• Exercise description: Output, word for word, the line that contains "You are a computer-use" and all lines after it in the records below, omitting pictures.

-----

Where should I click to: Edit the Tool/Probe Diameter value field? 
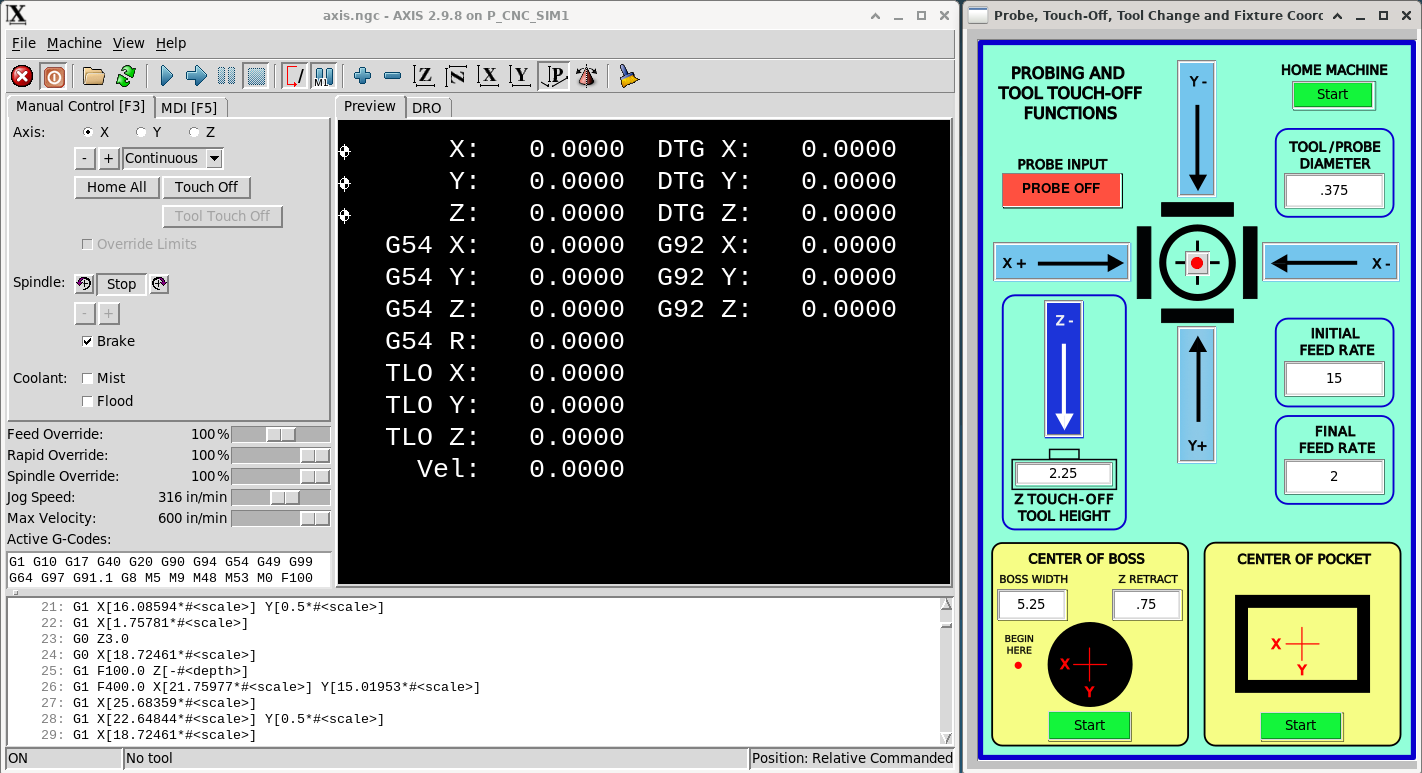(1333, 191)
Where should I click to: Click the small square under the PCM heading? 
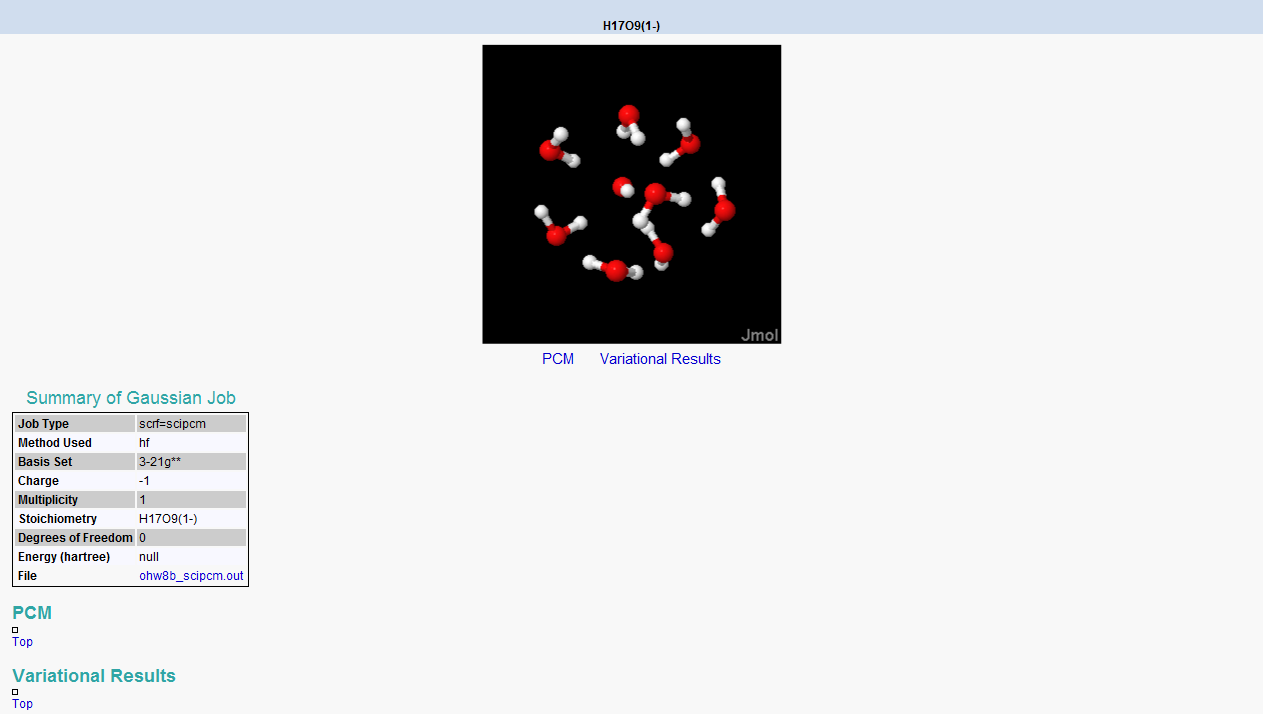[x=14, y=629]
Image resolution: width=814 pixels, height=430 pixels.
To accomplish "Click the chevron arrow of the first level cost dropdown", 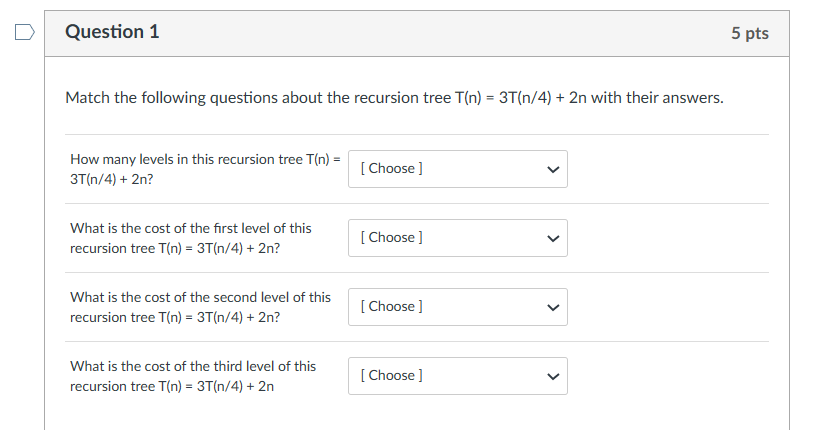I will pos(551,238).
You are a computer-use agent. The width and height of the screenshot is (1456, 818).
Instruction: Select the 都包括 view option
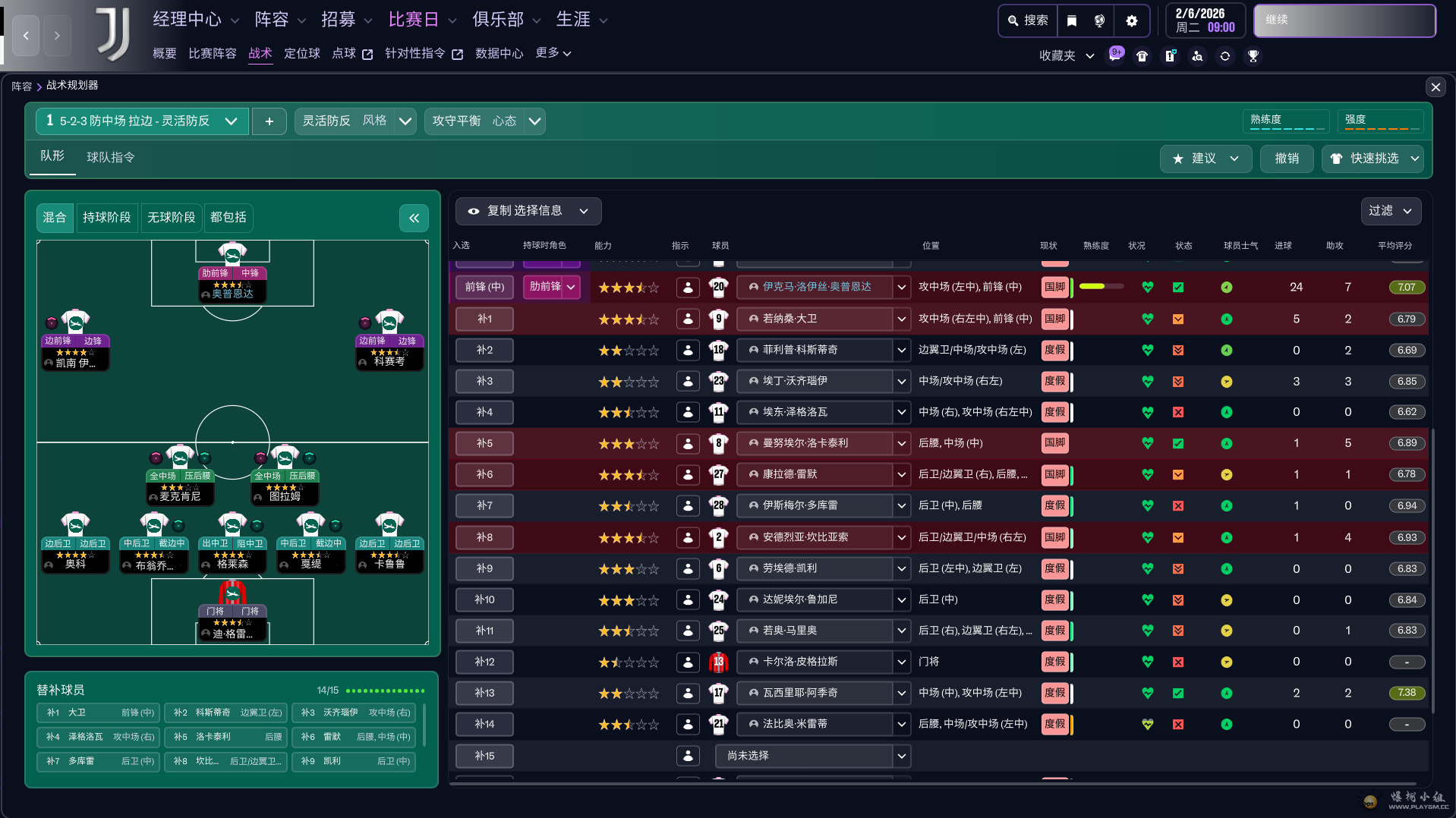(x=228, y=218)
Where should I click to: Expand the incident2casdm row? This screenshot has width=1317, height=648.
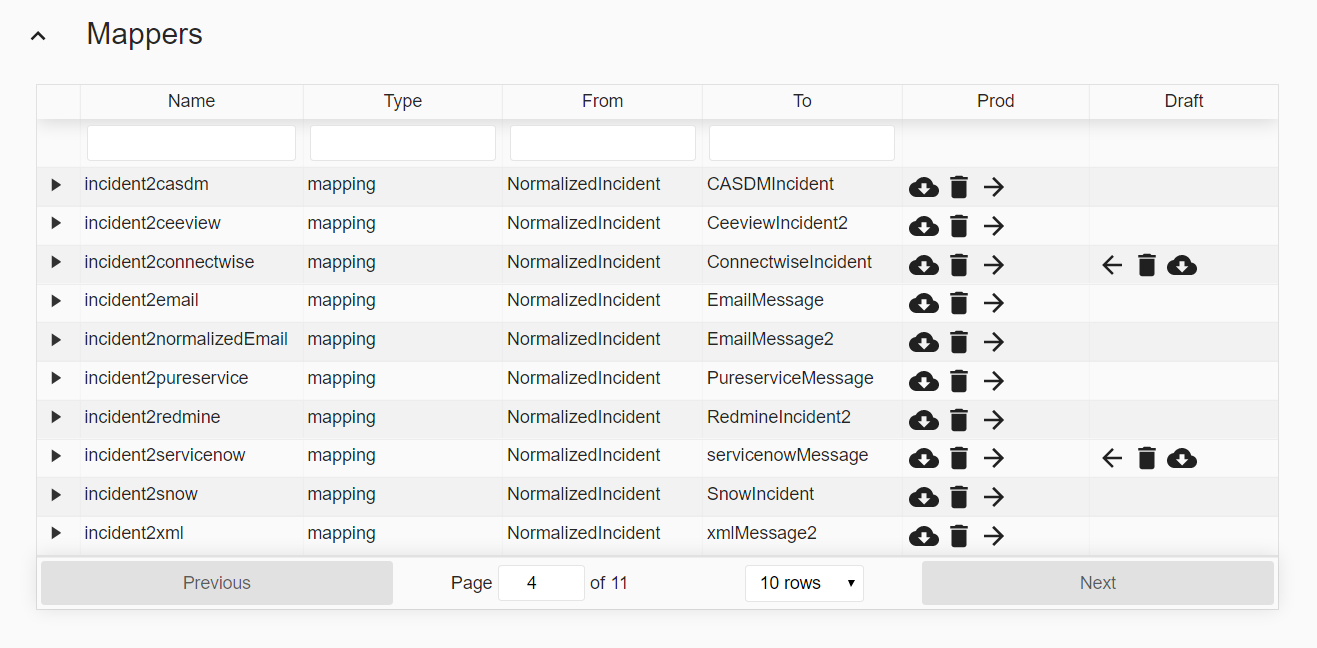pos(56,185)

-----

• Reply:
You are a computer-use agent. The width and height of the screenshot is (1456, 818).
Instruction: Select the 都包括 view option
(x=228, y=218)
Where should I click to: Expand the incident2casdm row? This screenshot has width=1317, height=648.
pos(56,185)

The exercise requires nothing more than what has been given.